Again. Excuse the WYW rerun but there are too many crazy pictures to ignore the annual San Fermin Festival in Pamplona.
- Speaking of getting gouged by animals: The New York Times Magazine cover story this week is about the new world of behavioral pharmacology ... for pets. The market for doggy drugs is nothing to bark at; Pfizer's companion animal division raked in almost $1 billion last year.
- In Philadelphia, says the Inqy, competition among hospitals and specialist centers for cancer patients and a difficulty expanding locally means that Fox Chase Cancer Center has been forced to opt for Plan B: building a second campus further afield in Delaware.
- The SF Chronicle profiles BioMarin Pharmaceuticals, the 11-year old orphan disease specialist, and notes its potential as a takeover target as drug marketers that previously ignored rare diseases begin to see the pharmacoeconomic light.
- Neurogen's Phase II/III insomnia hopeful adipiplon has hit a snag. Neurogen halted a pivotal study of the drug after next-day effects of the drug were worse than expected. The company has laid the blame on the drug candidate's bi-layer tablet formation. (BREAKING: Actelion's own insomnia candidate almorexant is doing a wee bit better.)

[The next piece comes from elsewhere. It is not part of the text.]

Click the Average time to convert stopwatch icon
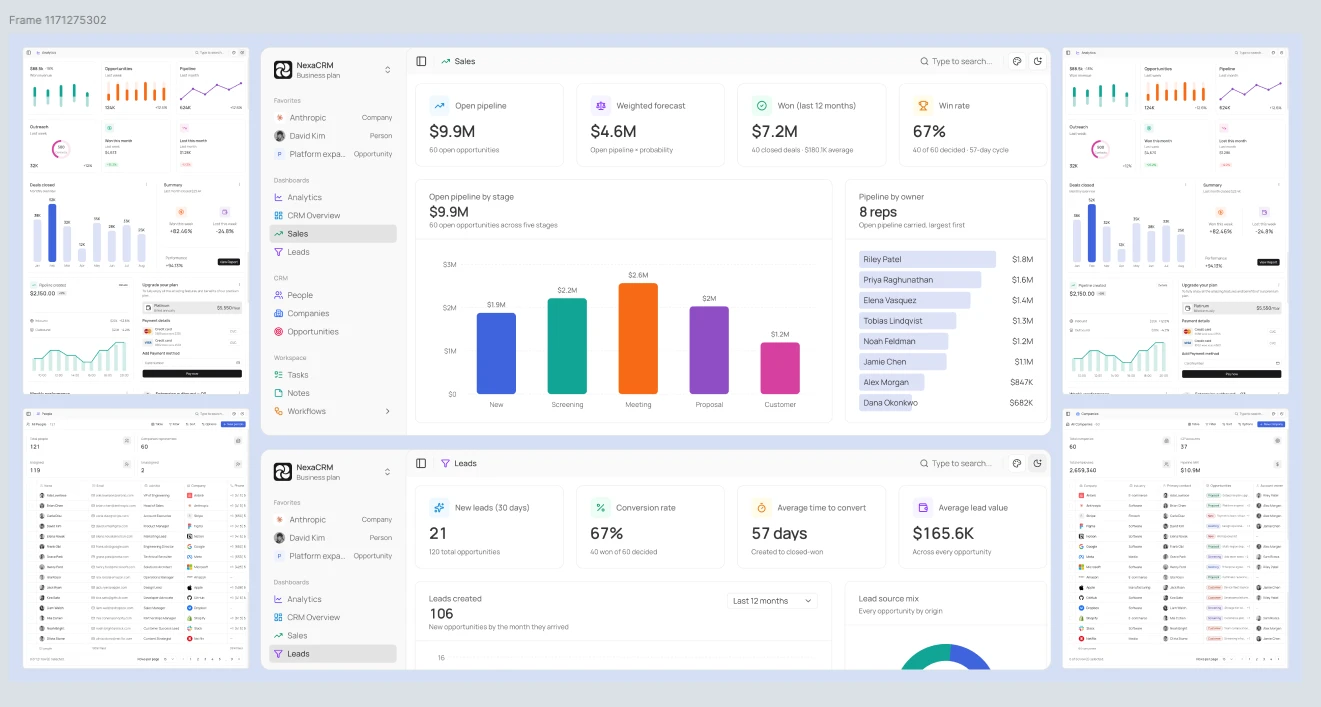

- In Houston, Dr. Michael E. DeBakey, heart surgeon and inventor extraordinaire, died Friday night, less than two months short of his 100th birthday. The NYT's obit is here. DeBakey had a hand in creating, developing or pioneering countless surgical procedures and devices including the heart-lung machine that made cardiac surgery possible and the Debakey Ventricular Assist Device. He also had a role in developing the first Mobile Army Surgical Hospitals that helped save the lives of so many soldiers as well as inspire one of the finer TV shows in history.